It is observed from above that not much work has been done in ASR of Hindi speech in noisy environment. Most of the reported researches were based on Hidden Markov Model (HMM), Gaussian Mixture Model and their Hybridizations. Therefore, there is an ample scope of using Deep Neural Network (DNN) with hybrid features to further improve the accuracy of automatic speech recognition.

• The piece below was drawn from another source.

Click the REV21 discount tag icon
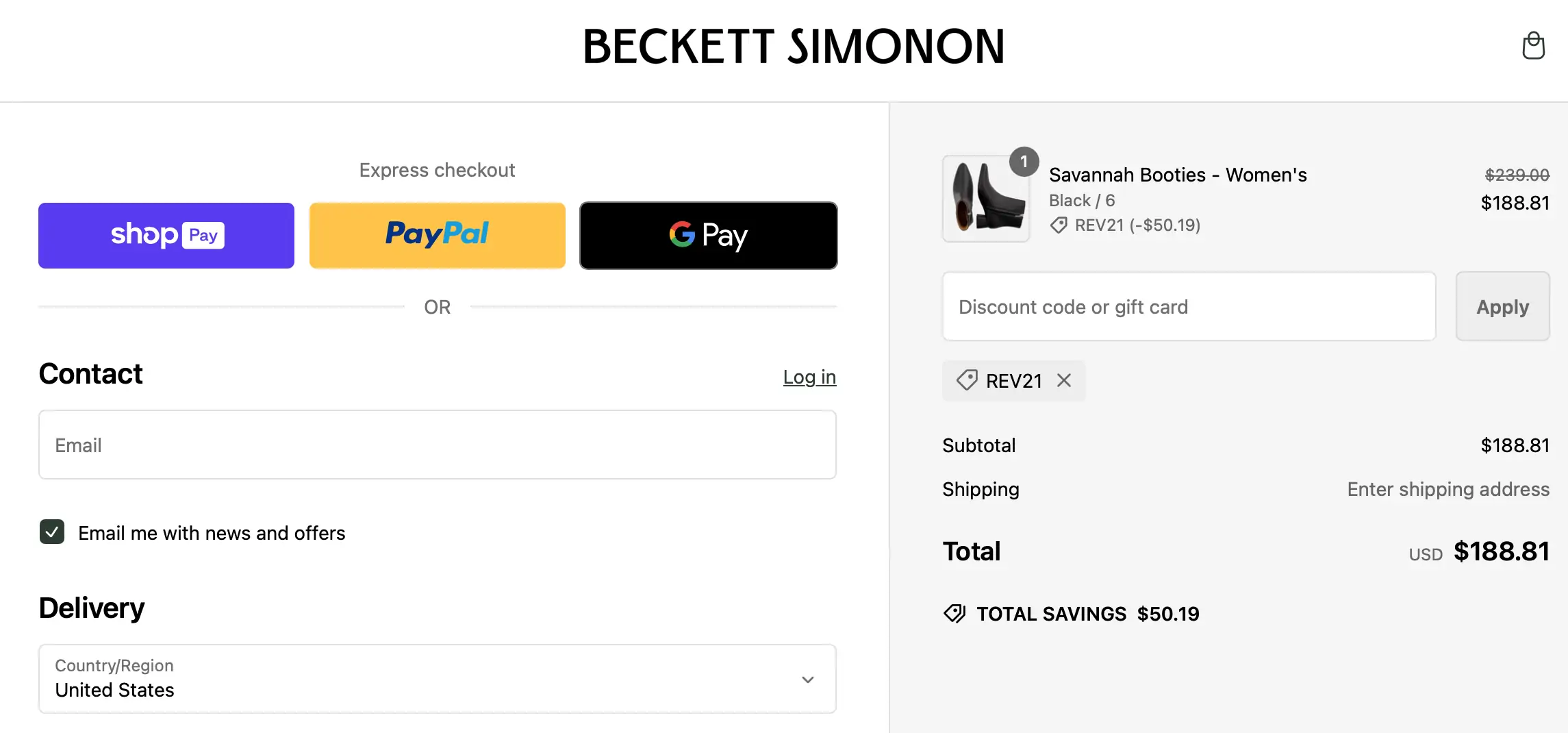1568x733 pixels. [x=967, y=380]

There are various parameters which effect the performance of automatic speech recognition. Noise is one such parameter. It is a tedious task to improve the recognition rate in noisy environments especially for continuous speech, since here each word is highly dependent on each other to produce its meaning. So, their recognition degrades further in the presence of noise. Speech presence probability (SPP) [25] based noise assessment method is preferred for noise power spectrum estimation. It is a good estimator to find presence of speech in stationary and non- stationary environments. First 20 frames are usually considered to get the power spectrum for better approximation of the speech. The objective of this study is to increase the stability of speech recognition systems in real-time reverberant environments. MFCC and PLP are widely used to estimate the concept of human auditory system in automatic speech recognition. Both shows almost comparable results for small parameters. But, PLP performs better for large number of parameters [26]. In this paper, coefficients of these two sets are combined to get better results.
This paper is organized in four different sections. First section introduces different types of speech recognition systems and discusses the present state-of-the-art. Second section presents the proposed methodology. Third section covers results and discussion. Fourth section concludes the findings followed by future scope.
2 Proposed methodology
Proposed methodology constitutes acquisition of data sets along with noisy ones, feature extraction and proposed algorithm as presented in the following subsections.
2.1 Speech datasets
Hindi speech signals of different speakers are recorded by using Audacity 2.3.2. It is an open source software for audio editing and recording applications. For this purpose, 3 males and 3 females of different age group are selected. The acquired datasets are described in Table 1.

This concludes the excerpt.